Vue Auth / Changes / 2.x


  • Add optional key prameter for $auth.check(data, key).
  • Add localhost check for cookies (IE Fix).
  • Add frisbee driver.
  • Fix bug with object compare for roles vars.
  • Allow params attribute for oauth 2 url parameters (with full backwards compatibility).
  • Fix proper promise return for Axios driver.


  • Updated / consolidated documentation.
  • Restore auto refresh interval.
  • Add support for promises.


  • Update to handle failed token redirects internally (rather than requiring additional interceptors).


  • Fix compile issue when using function shorthand.
  • Update 2.x demo to include 401 redirect.
  • Add ability to set response_type for oauth2.
  • Add ability to set callback function using $auth.ready(callback).
  • Restore enable/disable other as disableImpersonate and enableImpersonate.


  • Change "other" to "impersonate" keyword (and all accompanying functions).
  • Add ignoreVueAuth field that can be set on requests to prevent setting headers or tokens on requests.
  • Add impersonating field that can be set to false to run that request with "default" token (not impersonating).


  • Removed _invalidToken check on http drivers.
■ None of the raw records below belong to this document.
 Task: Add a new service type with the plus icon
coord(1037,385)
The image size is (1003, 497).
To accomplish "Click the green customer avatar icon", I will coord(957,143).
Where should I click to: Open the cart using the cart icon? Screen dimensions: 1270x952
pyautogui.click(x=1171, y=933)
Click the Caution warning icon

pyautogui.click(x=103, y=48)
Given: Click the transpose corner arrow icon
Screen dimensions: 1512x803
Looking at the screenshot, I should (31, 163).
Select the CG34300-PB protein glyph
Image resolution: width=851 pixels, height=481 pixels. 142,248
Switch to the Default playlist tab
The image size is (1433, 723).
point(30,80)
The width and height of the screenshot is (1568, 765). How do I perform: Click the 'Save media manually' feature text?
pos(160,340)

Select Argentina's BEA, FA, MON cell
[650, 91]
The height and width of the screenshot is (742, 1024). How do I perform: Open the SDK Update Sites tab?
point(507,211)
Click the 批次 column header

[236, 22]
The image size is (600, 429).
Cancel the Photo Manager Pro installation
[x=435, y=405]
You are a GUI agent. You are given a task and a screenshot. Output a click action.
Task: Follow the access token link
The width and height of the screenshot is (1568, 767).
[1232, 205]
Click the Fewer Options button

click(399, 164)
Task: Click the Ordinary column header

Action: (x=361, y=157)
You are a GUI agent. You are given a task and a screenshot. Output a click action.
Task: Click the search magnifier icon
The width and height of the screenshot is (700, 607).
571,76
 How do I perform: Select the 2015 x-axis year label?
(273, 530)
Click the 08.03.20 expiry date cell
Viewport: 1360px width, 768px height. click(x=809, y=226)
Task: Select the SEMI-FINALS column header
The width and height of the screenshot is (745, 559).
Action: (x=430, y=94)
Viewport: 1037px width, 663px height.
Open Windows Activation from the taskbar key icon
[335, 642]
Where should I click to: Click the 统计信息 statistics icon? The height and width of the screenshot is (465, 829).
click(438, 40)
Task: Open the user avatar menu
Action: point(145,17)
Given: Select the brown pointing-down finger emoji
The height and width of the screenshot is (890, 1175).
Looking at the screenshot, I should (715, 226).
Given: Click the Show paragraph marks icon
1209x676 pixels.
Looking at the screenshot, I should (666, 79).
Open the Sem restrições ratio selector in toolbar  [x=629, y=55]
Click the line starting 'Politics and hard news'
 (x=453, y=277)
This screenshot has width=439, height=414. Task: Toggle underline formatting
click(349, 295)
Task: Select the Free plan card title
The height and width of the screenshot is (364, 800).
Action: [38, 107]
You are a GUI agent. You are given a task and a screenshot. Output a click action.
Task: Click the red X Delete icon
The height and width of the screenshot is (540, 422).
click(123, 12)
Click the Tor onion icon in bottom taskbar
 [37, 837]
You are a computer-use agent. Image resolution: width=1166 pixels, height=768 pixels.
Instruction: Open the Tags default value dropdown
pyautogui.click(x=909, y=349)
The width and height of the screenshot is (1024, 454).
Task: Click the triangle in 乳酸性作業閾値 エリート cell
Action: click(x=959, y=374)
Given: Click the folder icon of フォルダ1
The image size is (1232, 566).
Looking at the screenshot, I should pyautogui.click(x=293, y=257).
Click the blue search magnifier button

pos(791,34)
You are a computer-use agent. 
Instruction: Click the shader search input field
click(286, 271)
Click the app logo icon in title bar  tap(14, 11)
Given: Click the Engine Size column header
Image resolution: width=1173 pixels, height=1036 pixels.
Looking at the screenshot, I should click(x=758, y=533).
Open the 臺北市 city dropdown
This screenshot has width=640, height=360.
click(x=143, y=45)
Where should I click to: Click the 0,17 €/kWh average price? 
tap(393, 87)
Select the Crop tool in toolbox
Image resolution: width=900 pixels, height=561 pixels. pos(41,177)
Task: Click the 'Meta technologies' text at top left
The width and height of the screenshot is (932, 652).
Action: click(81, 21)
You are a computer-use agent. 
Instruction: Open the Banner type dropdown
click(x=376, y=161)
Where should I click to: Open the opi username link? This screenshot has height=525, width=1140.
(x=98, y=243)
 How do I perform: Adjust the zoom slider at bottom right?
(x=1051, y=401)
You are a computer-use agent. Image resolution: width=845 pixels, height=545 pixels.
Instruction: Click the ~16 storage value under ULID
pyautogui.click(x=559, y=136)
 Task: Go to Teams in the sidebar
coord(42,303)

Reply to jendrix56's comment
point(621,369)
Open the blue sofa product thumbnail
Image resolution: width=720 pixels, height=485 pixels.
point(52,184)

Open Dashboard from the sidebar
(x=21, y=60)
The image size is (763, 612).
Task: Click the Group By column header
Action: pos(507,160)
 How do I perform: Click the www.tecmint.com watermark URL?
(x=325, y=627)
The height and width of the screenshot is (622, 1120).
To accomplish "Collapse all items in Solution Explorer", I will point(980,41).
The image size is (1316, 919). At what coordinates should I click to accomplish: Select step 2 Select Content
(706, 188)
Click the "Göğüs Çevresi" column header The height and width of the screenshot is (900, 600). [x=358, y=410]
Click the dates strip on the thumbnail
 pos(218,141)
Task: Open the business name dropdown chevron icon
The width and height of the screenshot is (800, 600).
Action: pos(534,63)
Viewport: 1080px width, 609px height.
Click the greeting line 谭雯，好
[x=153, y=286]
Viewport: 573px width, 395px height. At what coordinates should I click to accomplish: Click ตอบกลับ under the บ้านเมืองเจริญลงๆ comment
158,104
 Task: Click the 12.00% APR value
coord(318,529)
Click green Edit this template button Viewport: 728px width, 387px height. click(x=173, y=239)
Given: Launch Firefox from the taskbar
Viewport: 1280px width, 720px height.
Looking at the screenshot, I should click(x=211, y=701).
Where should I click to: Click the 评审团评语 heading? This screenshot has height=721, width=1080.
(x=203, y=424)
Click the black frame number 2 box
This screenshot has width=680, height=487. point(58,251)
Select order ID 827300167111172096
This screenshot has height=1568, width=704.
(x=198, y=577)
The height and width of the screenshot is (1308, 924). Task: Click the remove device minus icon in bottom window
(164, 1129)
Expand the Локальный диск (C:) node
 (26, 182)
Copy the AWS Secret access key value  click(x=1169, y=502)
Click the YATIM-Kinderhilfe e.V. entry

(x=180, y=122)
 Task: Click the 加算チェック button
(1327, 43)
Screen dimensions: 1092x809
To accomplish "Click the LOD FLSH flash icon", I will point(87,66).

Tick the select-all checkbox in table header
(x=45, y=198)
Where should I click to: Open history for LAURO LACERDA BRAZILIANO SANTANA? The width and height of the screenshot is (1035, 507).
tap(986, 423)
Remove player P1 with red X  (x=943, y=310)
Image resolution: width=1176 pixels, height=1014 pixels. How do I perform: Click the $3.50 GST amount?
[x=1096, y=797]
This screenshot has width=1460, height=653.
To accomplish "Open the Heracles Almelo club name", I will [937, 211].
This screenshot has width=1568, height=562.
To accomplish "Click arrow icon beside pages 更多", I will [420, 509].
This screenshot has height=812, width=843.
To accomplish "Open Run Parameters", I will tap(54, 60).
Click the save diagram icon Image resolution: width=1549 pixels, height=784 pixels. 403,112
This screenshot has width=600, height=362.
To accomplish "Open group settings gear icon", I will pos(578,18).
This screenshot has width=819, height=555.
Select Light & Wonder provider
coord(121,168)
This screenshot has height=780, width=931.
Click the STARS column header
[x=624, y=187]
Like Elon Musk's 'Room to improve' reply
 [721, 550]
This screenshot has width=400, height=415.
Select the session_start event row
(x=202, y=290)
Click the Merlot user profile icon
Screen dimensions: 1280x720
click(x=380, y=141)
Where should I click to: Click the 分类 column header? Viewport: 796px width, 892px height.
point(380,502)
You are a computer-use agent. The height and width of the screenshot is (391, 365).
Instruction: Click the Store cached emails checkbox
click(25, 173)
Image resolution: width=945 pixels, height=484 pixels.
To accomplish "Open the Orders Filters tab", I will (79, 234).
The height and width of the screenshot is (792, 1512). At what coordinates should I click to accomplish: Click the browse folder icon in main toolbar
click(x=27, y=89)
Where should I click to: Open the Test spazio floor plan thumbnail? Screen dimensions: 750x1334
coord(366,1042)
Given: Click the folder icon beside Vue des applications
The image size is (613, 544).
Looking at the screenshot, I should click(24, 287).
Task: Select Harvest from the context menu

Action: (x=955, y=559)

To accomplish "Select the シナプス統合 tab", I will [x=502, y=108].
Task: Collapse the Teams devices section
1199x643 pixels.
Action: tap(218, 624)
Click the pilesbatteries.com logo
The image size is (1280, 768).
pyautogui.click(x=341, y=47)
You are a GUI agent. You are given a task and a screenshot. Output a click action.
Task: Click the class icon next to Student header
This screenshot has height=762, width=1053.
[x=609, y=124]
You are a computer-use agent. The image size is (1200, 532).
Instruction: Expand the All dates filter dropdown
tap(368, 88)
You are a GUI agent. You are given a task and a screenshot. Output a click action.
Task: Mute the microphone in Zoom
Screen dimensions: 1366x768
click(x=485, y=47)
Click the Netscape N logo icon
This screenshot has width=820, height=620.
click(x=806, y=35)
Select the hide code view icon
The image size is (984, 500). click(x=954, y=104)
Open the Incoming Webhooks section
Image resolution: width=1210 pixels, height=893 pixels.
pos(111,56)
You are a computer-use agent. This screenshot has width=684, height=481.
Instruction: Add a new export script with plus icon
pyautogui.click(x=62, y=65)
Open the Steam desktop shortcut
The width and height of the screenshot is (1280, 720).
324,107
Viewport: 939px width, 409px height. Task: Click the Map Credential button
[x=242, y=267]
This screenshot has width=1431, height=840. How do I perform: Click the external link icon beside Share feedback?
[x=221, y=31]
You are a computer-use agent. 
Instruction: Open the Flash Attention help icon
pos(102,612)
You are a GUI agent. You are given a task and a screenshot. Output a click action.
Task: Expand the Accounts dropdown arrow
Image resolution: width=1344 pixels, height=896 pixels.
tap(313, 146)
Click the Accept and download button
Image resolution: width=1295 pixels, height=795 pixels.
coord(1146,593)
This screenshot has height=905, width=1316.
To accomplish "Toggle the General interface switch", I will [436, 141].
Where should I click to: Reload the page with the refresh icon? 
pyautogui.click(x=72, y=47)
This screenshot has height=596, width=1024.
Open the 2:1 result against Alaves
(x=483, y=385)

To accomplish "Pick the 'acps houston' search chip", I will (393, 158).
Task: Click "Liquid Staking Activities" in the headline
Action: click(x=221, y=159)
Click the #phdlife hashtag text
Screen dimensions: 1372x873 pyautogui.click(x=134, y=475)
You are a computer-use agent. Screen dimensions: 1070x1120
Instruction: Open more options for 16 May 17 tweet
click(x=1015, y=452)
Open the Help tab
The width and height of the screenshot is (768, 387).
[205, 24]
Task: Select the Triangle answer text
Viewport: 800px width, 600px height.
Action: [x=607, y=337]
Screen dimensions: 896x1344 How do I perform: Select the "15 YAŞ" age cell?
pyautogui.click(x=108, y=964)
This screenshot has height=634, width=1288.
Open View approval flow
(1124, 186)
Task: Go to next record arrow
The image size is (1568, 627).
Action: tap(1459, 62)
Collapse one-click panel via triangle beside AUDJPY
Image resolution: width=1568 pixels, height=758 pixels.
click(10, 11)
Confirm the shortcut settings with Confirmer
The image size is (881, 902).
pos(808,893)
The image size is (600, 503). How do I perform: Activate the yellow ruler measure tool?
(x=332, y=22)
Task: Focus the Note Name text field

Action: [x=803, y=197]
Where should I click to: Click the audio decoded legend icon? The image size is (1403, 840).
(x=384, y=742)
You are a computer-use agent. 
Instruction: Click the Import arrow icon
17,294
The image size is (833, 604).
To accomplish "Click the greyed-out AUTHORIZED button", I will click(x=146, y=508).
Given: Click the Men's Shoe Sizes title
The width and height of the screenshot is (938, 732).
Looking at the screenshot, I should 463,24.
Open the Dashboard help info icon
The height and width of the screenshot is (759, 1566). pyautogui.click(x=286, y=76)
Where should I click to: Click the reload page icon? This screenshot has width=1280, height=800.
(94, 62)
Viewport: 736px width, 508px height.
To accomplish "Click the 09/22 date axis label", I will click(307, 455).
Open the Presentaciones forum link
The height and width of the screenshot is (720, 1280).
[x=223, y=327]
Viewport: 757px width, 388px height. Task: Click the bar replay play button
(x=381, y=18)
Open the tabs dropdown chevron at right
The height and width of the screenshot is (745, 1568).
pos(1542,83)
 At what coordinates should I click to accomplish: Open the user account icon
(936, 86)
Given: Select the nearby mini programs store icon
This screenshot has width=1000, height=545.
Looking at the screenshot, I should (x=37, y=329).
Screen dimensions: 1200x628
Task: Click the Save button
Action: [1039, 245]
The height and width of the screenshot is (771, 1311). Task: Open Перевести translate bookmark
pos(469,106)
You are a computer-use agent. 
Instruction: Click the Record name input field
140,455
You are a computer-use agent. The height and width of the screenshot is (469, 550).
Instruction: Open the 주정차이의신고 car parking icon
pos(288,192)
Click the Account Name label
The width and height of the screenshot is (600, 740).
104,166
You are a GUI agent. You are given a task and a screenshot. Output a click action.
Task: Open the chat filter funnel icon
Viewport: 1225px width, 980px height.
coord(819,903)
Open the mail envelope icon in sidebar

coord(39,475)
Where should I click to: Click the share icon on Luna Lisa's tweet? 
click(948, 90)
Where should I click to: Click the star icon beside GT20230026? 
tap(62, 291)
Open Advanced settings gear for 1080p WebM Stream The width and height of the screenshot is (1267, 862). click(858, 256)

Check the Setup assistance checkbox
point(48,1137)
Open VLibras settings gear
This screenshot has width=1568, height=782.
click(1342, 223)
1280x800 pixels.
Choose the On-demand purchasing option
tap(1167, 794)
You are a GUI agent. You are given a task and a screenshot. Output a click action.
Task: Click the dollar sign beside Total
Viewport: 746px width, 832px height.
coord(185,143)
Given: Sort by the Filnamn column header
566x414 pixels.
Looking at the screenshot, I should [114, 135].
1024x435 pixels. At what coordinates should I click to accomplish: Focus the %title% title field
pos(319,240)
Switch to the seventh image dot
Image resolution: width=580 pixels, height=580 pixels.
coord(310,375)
The method still exists but is empty.
  • Token names can be fully set, no behind the scenes pre-pending.
  • Fixed running demos
  • Updated docs.


  • Update so that tokens can be fully named in options. Without additional appended parameters.
  • Add tokenStore array for setting storage preferences (['localStorage', 'cookie']).
  • Fix removing rememberMe cookie on logout.
  • Fix register redirect to completely ignore login redirect.


  • Update demos to standalone installs.
  • Separate docs.
  • Add Vue.auth object (with no context, for use in interceptors).


  • Fix to check if error contains response in Axios driver.
  • Fix for redirect being ignored when using autoLogin on register.
  • Add ability to manually set tokens (for static/dynamic pages).


  • Fix invalidToken logout call for Axios driver (to match vue-resource driver update).


  • Fix Axios driver error response intercept.
  • Update so support fall back for token to be stored in cookie if localStorage is not supported. Note that the cookie is used as a dud and not meant to be used by server or back-end as part of authentication scheme.
  • Update token name to underscores auth_token instead of auth-token.
  • Fix issue with invalid token on refresh not firing off _invalidToken token call.


  • Update devise auth to support latest (backward compatible).
  • Fix issues with refresh not authenticating when globally setting fetchData.enabled to false.


  • Fix using loginData.fetchUser to still authenticate without user.
  • Fix refresh / user fetch on app reload (browser refresh). It will now run sequentially in case the token is expired forcing a refresh first.
  • Add refresh refreshData.interval property for automatic refresh fetches. Default to 30s. Set to 0 for none.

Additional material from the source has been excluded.